Repenser l’administration à l’ère du numérique
Pour les responsables du programme Gabon Digital, la digitalisation ne se réduit pas à une simple transposition des formulaires papier en versions numériques. Elle exige une refonte globale des méthodes de travail, des circuits décisionnels et de l’organisation interne des institutions.
Lors de l’inauguration des ateliers, Maryse Lydie Madiba Iloumbou, Directrice générale adjointe de l’Agence nationale des infrastructures numériques et des fréquences (ANINF) et coordonnatrice du programme Gabon Digital, a souligné l’importance de cette phase préparatoire. « Avant de digitaliser un service, il faut en comprendre le fonctionnement, identifier ses acteurs, analyser ses délais et simplifier les procédures. » Cette étape de cartographie est indispensable pour poser les bases d’une transformation numérique réussie.
Les travaux en cours doivent aboutir à l’élaboration d’une cartographie complète des domaines métiers, d’un catalogue national des services publics et à la définition des priorités pour les premières mises en ligne. Le Portail gouvernemental des services (PGS) constituera le socle de cette nouvelle architecture administrative.
Le Portail gouvernemental des services : un guichet unique pour les Gabonais
Issoufou Donagnon Soro, coordonnateur métier du PGS et du système de gestion électronique des documents, explique que cette plateforme vise à regrouper progressivement l’ensemble des services publics digitalisés. « L’objectif est de proposer un point d’entrée unique pour les citoyens et les entreprises, éliminant ainsi les déplacements inutiles entre ministères et administrations. »

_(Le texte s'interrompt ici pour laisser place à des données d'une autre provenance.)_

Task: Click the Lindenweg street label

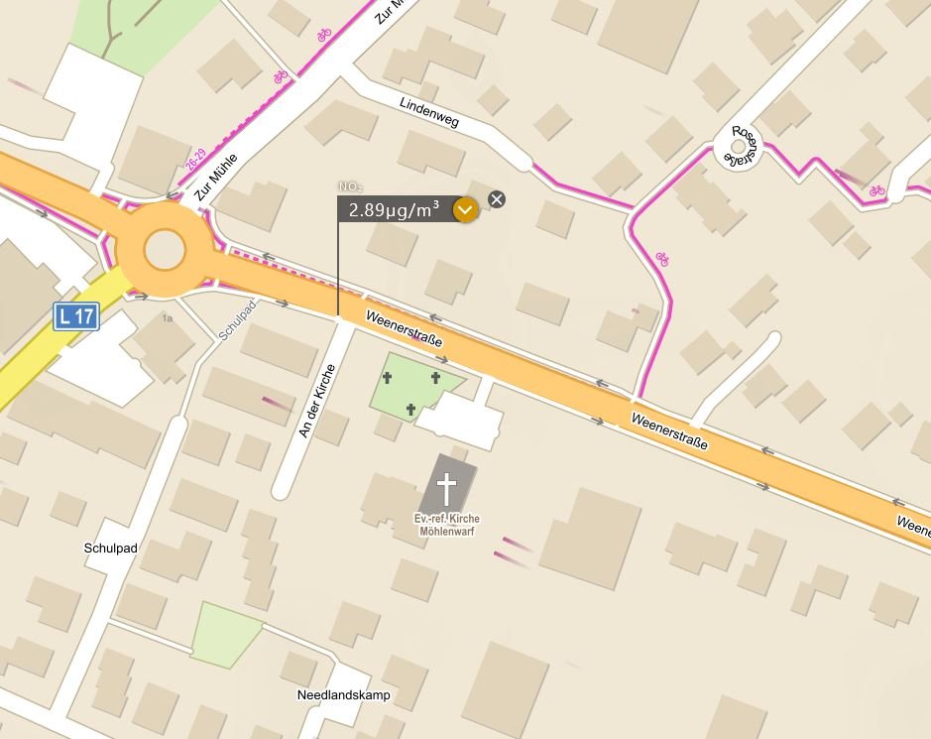Action: (429, 112)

Parmi les bénéfices attendus : réduction des délais de traitement, transparence accrue, traçabilité des procédures et limitation des risques de corruption. Cinq ministères pilotes (Intérieur, Justice, Mines, Économie et Agriculture) ont été sélectionnés pour cette première phase, prévue pour septembre. Chaque ministère devra identifier dix services prioritaires avant qu’une sélection finale de deux services ne soit intégrée au portail.
Une transformation qui va bien au-delà de la technologie
La réussite de cette digitalisation repose avant tout sur l’adhésion des agents publics, la formation continue et l’évolution des cultures organisationnelles. Le gouvernement gabonais a prévu un accompagnement renforcé, associant experts métiers, équipes techniques de l’ANINF et spécialistes du changement.
Les ateliers, qui se dérouleront jusqu’en août, seront suivis d’une phase de consolidation pour harmoniser les approches entre ministères. L’ambition dépasse la simple modernisation : il s’agit de réinventer la relation entre l’État, les citoyens et les entreprises.
Dans un contexte de concurrence internationale pour attirer les investissements, la qualité de l’administration devient un facteur clé de développement. Les investisseurs évaluent désormais la capacité d’un pays à délivrer rapidement des actes administratifs, sécuriser les procédures et fluidifier les échanges avec l’État.
Avec Gabon Digital, le Gabon s’engage dans une révolution administrative silencieuse mais profonde. Une révolution qui pourrait bien redéfinir sa compétitivité sur le continent africain.